= Gertrude Rosenthal =

American art historian

Gertrude Rosenthal (1903-1989) was an art historian who served as the chief curator of the Baltimore Museum of Art.

==Early years==
Gertrude Rosenthal was born in Mayen, German Empire in 1903. In 1923, she received her baccalaureate, but with the financial strife that beset Germany in the wake of World War I, Rosenthal was unable to advance directly to university. She obtained a job in the bookstore Kolnische Zeiting where she read many volumes about art history which fostered her interest and expertise in the subject until she had the funds to enroll in the University of Cologne. Rosenthal also wrote a column in the newspaper about art, dance, theater, and books. In 1931, Gertrude Rosenthal earned her PhD, writing her dissertation about 17th and 18th century Scottish, Italian, and French painters. Although she wanted to study Antoine Watteau in France, her professor did not let her; thus, she went to Rome to study French sculpture of the High Baroque period instead. Eventually, Rosenthal travelled to Avignon and studied at the Sorbonne (building) in Paris.

==1930s==
The rise of Adolf Hitler to power in 1933 impacted the life and career of Gertrude Rosenthal. Due to the Press Law, it became unsafe for her to sign her names to her articles so she had a friend sign them for three months. Worried about putting others in danger, Rosenthal stopped submitting her writing altogether. For the next five years, she devoted most of her time to tending to her sick mother, yet she also served as the co-manager of the Society of Arts and Letters that organized cultural events employing actors, musicians, and scholars who were either Jewish or associated with Jews. Then in 1938, after the death of her mother, Gertrude Rosenthal left Germany for England with three dollars and a permit to work as a domestic servant. She went to the Courtauld Institute of Art of the University of London to ask if her permit could be changed. Although the administration denied her request to change her permit so she could obtain employment at the Institute, the chief librarian, Lady Rḥoda Welsford overlooked the official verdict and gave Rosenthal the job. Rosenthal later remarked that the incident let her know what it meant to be free and regarded it as the greatest moment of her life.

==United States==
In 1940, Gertrude Rosenthal immigrated to the United States and became the art librarian at Goucher College where she built up the slide collection. Rosenthal left Goucher in 1945, the same year she received her American citizenship, to become the Director of Research at the Baltimore Museum of Art (BMA). She then went on to serve as general curator and ultimately senior curator of the museum.
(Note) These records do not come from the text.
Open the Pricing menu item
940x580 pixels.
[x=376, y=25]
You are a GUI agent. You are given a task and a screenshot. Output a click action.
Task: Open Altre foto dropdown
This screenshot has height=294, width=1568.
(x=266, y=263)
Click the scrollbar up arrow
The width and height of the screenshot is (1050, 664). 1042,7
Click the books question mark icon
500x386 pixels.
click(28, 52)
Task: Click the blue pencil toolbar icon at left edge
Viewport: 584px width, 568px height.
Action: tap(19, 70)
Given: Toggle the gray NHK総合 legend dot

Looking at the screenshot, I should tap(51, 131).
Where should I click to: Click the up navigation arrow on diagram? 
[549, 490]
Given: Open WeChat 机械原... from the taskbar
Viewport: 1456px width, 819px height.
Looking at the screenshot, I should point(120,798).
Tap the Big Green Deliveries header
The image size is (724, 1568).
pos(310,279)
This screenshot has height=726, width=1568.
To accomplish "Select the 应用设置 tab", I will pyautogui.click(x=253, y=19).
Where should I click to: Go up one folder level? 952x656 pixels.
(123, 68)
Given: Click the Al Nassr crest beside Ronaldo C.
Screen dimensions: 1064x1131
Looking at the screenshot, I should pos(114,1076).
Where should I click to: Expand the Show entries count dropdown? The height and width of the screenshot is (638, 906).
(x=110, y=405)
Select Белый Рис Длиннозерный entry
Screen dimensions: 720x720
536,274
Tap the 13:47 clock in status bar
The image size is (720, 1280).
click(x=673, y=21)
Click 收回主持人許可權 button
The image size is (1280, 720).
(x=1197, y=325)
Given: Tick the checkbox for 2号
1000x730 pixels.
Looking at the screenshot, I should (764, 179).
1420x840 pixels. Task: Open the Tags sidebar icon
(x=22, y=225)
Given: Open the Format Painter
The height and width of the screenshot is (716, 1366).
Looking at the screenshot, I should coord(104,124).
Throughout her tenure at the BMA, Rosenthal was known for organizing scholarly exhibitions that had popular appeal such as “The Age of Elegance: The Rococo and its Effects” in 1959 and “From El Greco to Pollack” in 1968. She was also instrumental in getting collectors to donate their art to the institution and played a significant role along with the museum director at the time, Adelyn Dohme Breeskin in securing the Cone collection. After her retirement in 1969, Rosenthal continued to retain ties with the BMA until her death in 1989.

==Honors==
Gertrude Rosenthal held honorary doctorates from Goucher and the Maryland Institute College of Art and was a senior fellow of the National Endowment for the Arts. She was also a visiting lecturer at Johns Hopkins University.